Ahead of snap elections scheduled for August 20, 2023, this issue brief looks at some of the results of Ecuador’s economic reforms, policy, and institutional changes over the past 15 years.

After a decade of unprecedented political and economic stability, the last six-plus years in Ecuador have been characterized by declining growth, increasing poverty, one of the highest per capita death rates from the COVID pandemic in the world, spiraling violence and insecurity, and renewed political instability.

From 2007 to 2017, Ecuador’s government, led by President Rafael Correa, undertook significant economic and institutional reforms. Social spending doubled; poverty fell by over 41 percent; and average annual per capita GDP grew by 1.6 percent, more than double the rate of the previous 25 years.

Beginning in mid-2017 with the election of Lenín Moreno, the government drastically shifted its economic policies and returned to the International Monetary Fund (IMF). Government-imposed austerity measures pushed the economy into recession prior to the onset of the COVID pandemic. In just two years, poverty and inequality had reached their highest levels in more than a decade.

Though Ecuador experienced a mild bounce back from its pandemic lows under the presidency of Guillermo Lasso, the country has had the worst-performing economy in South America, with per capita GDP still 5 percent below 2019 levels. Continued austerity, mandated as part of an IMF reform program, has also taken a heavy toll. The economy is currently on the edge of recession after negative growth in the first quarter of 2023, poverty has started to increase again, and Ecuador will be paying hundreds of millions of dollars each year to service IMF debt.

Within this context, violence and insecurity have skyrocketed. The homicide rate, after declining from 18 per 100,000 people in 2006 to 5.8 in 2016, and remaining constant for multiple years, has increased drastically to 25.9 in 2022. Through the first six months of 2023, the number of violent deaths increased by 55 percent over the same period in 2022. The Lasso administration has declared multiple states of emergency in response to the increasing violence, which has included historic and appalling levels of prison violence, including a number of massacres. Political violence has also erupted, including the assassination of presidential candidate Fernando Villavicencio, and of Agustín Intriago of Manta, Ecuador’s fourth-largest city, in the last few weeks.

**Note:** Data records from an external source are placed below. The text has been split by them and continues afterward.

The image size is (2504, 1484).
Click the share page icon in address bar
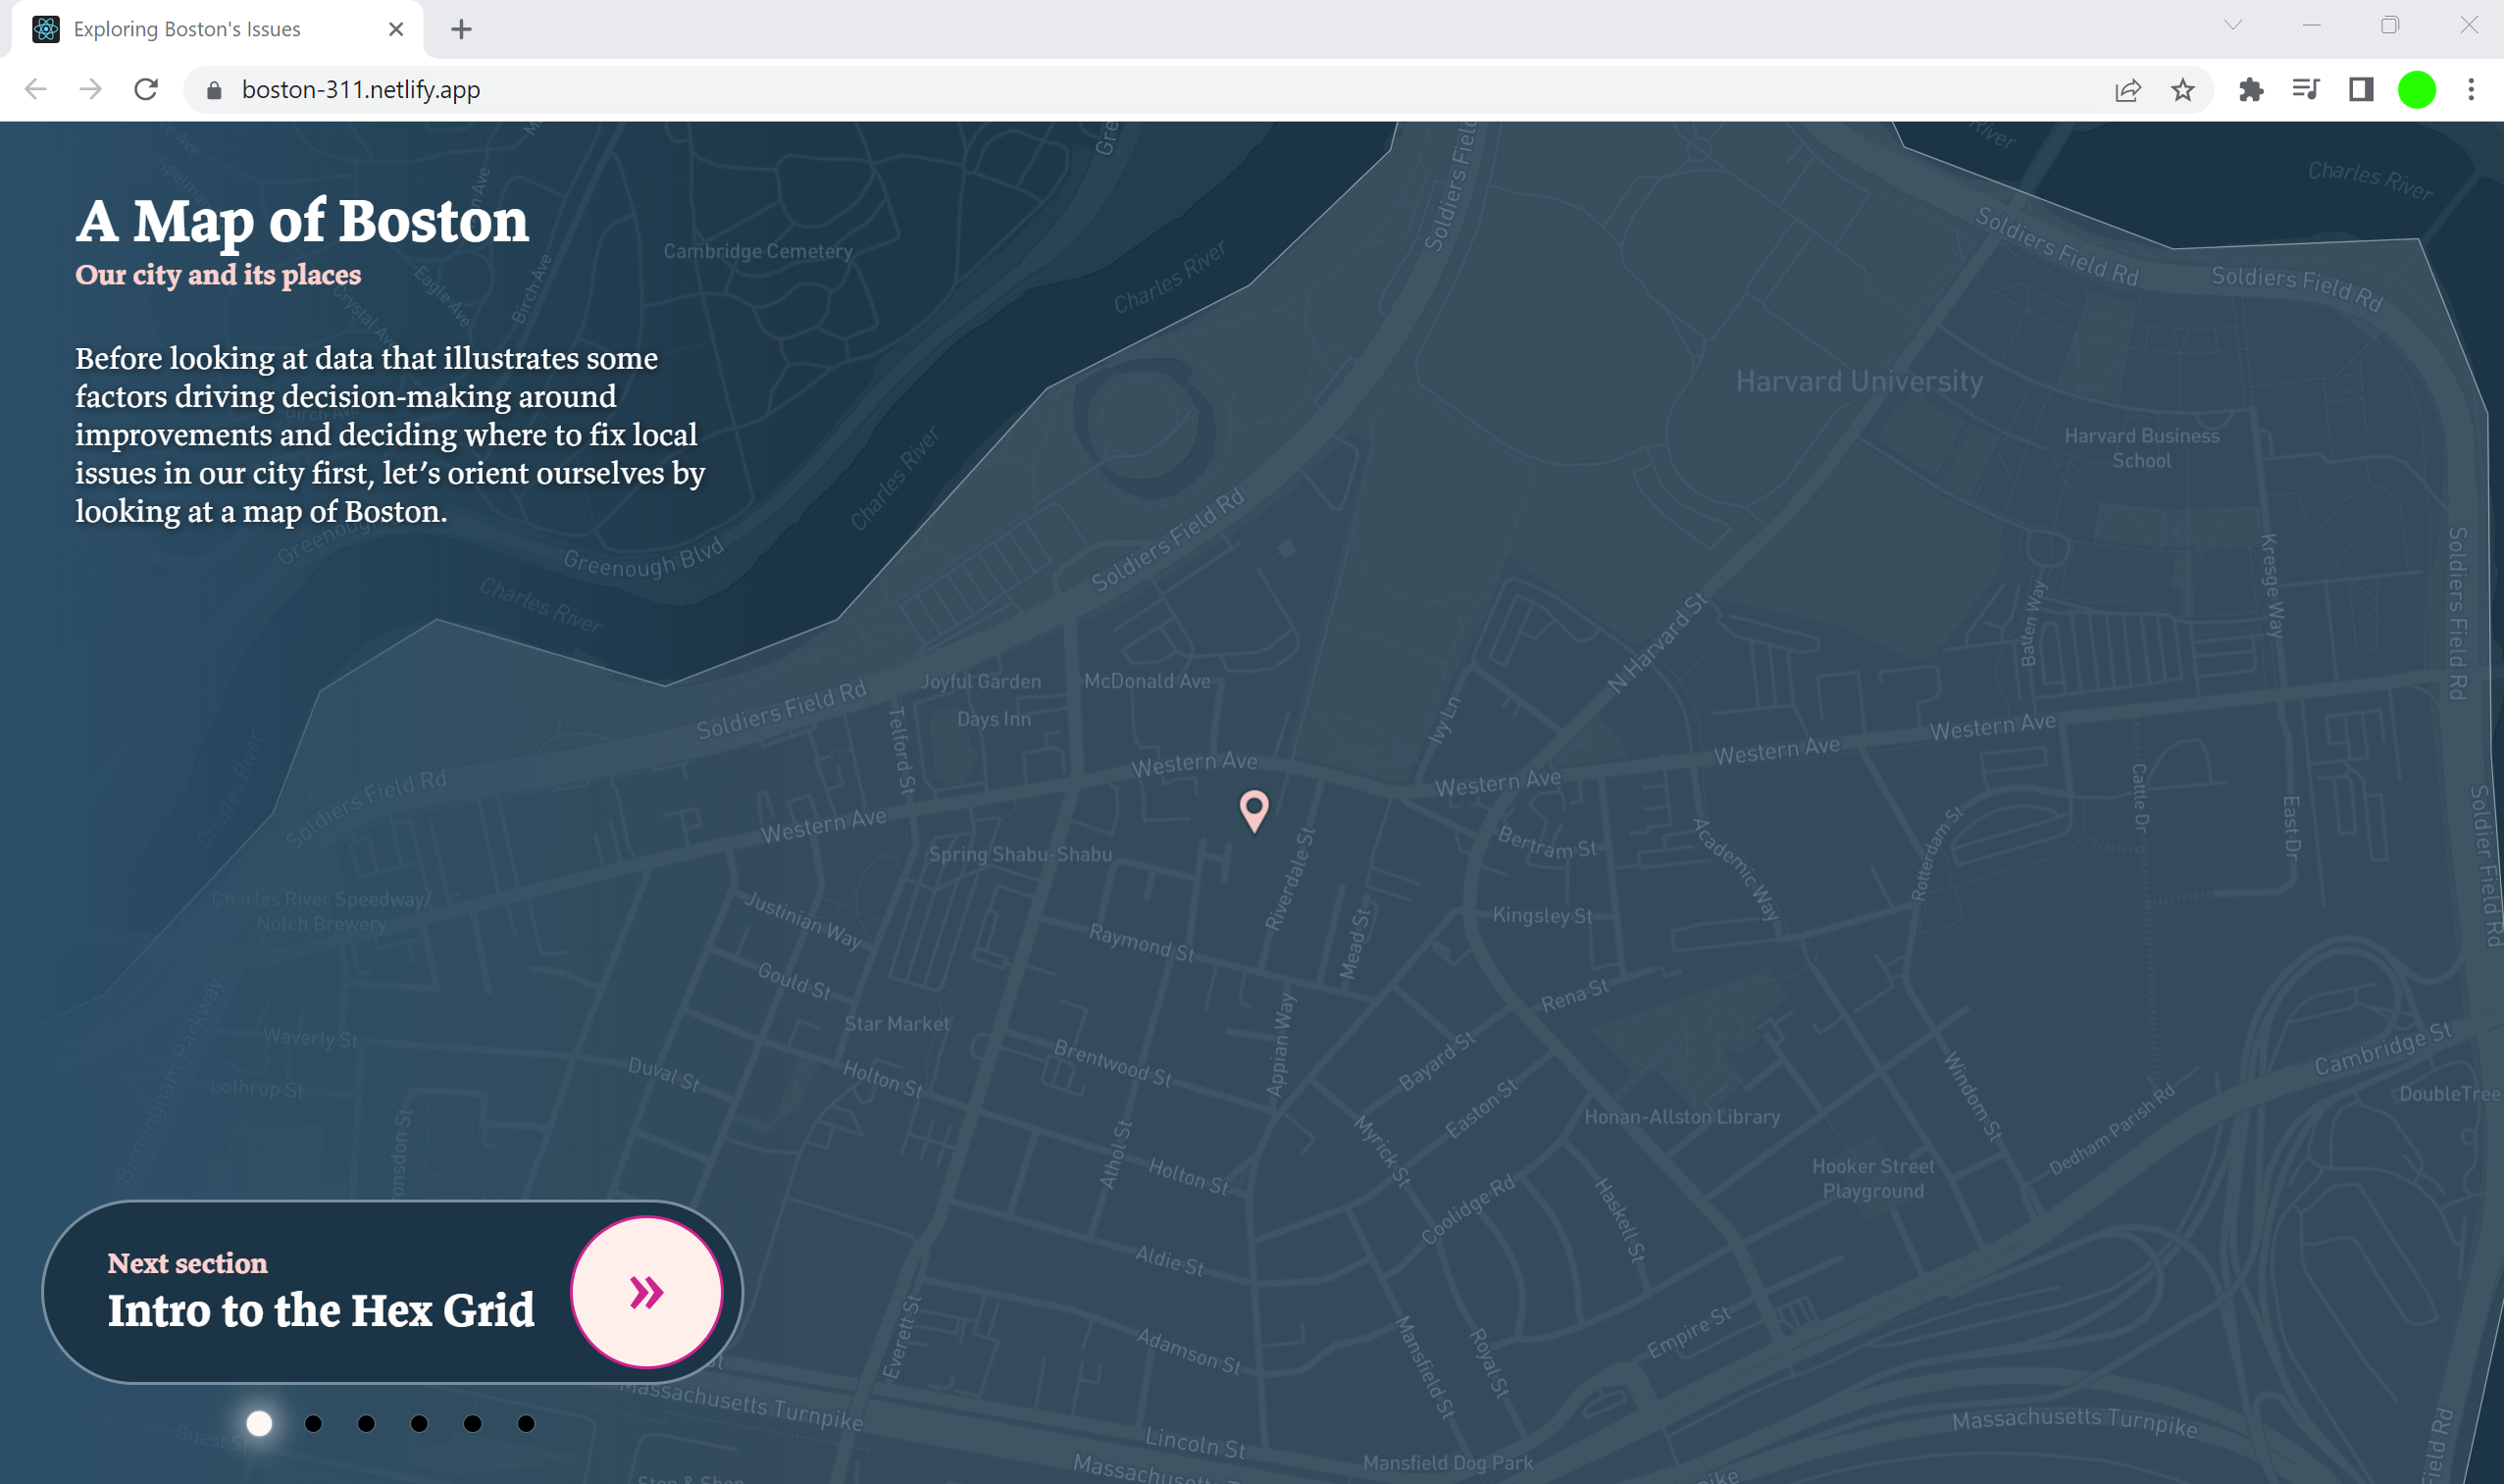[2127, 90]
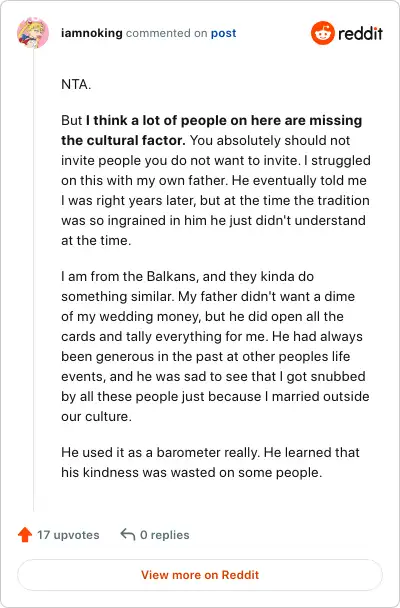The width and height of the screenshot is (400, 608).
Task: Click the line "I am from the Balkans"
Action: coord(188,276)
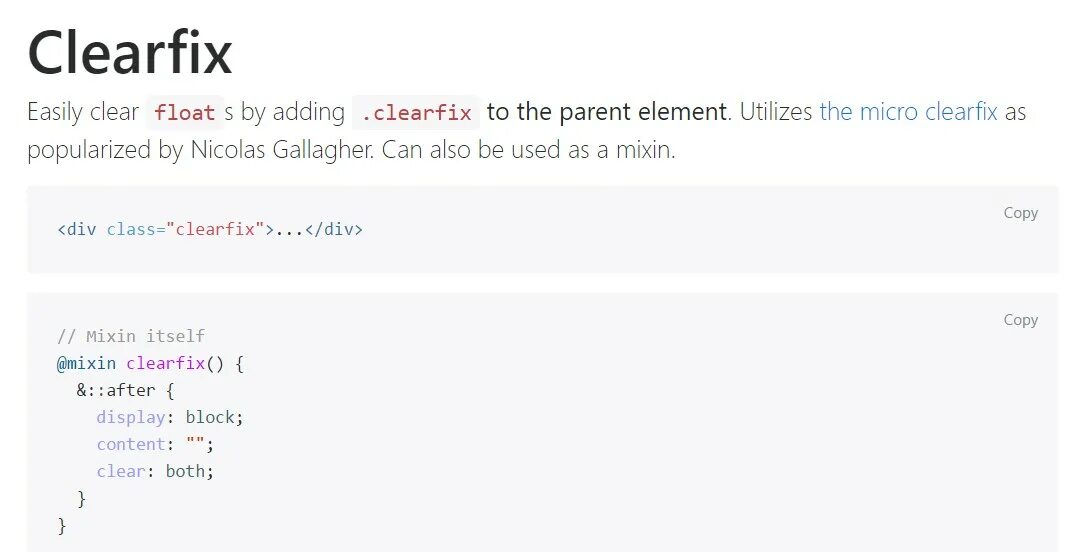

Since his decision in May to dissolve the legislature, which led to the upcoming snap elections, President Lasso has been able to rule by decree and has rolled back even more of the policies that go back to the 2007–2017 period. In a context of slower global growth and increasing poverty, the effects of Moreno and Lasso’s dismantling of prior institutional reforms and economic policies are becoming harder to ignore.